═══ PASAJE CITADO ═══
Debería crearse una palabra más fuerte y acerada que la de linchamiento para definir la horrible muerte de cincuenta palestinos que, hasta ahora, han sido despedazados uno a uno en los dos últimos meses por otros palestinos, adultos y niños, como sospechosos de colaborar con los israelíes.
A finales del siglo XVIII el terrible juez estadounidense Charles Lynch, aportó su apellido a esta ignominia perpetrada por manadas de justicieros expeditivos, pero menos sádicos que estos descuartizadores de seres humanos: se limitaban a colgar a las víctimas.
El caso actual es una horrible infamia que muchos medios informativos tratan de atenuar o ni siquiera le prestan atención.
Las televisiones, que obtienen audiencia con imágenes terribles, se atreven a mostrar solo parte de los espectáculos: cuando la jauría arrastra por las calles las piltrafas de los linchados.
Por piedad con los espectadores no divulgan cómo se les arranca la carne y los ojos a esos pobres seres, cómo se les extraen sus órganos con las manos para, después de la larga agonía, matarlos a patadas y rematarlos a tiros, antes del arrastre.
Los linchados, además, no suelen ser espías, sino objeto de venganzas personales o de la ambición de quien quiere sus bienes. Y allí están, padres patriotas y piadosos, enseñándole a sus hijos el odio para desollar.
Hay clérigos islámicos que predican el martirio, para lo que envuelven en bombas a jóvenes creyentes. Pero esos son asesinos; los verdaderos mártires son los linchados.
═══
TAREA: Copia del texto sobre los linchamientos el trozo que va desde "Debería crearse una" hasta "con los israelíes.", con esas palabras incluidas.
═══ DATOS EXTRAÍDOS ═══
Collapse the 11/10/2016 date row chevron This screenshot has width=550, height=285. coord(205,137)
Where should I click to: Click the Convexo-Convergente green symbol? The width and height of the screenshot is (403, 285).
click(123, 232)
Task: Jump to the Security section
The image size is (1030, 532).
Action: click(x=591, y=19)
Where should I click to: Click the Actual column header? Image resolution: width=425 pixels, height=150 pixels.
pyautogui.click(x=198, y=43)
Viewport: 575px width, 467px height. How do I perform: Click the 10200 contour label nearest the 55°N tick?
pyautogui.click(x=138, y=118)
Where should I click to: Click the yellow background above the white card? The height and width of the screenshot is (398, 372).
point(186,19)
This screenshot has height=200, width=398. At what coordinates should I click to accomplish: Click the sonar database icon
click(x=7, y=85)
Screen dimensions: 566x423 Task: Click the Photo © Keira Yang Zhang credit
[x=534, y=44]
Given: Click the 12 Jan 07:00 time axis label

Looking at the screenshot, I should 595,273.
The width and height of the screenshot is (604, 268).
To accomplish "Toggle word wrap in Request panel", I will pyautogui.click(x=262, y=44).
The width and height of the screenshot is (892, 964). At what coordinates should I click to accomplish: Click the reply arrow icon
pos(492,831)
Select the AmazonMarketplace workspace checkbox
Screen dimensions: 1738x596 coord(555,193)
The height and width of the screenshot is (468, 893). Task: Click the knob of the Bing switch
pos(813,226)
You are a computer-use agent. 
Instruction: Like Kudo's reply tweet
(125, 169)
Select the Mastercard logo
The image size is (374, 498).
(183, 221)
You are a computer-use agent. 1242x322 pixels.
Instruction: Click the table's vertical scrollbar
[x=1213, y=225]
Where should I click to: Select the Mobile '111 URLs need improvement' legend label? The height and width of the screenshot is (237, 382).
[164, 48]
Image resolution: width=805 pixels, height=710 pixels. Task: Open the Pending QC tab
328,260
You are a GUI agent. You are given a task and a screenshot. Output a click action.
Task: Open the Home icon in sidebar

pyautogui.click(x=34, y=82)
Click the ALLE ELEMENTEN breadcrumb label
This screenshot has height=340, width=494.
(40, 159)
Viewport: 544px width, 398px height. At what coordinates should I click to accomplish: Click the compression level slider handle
═══
RESPUESTA:
Debería crearse una palabra más fuerte y acerada que la de linchamiento para definir la horrible muerte de cincuenta palestinos que, hasta ahora, han sido despedazados uno a uno en los dos últimos meses por otros palestinos, adultos y niños, como sospechosos de colaborar con los israelíes.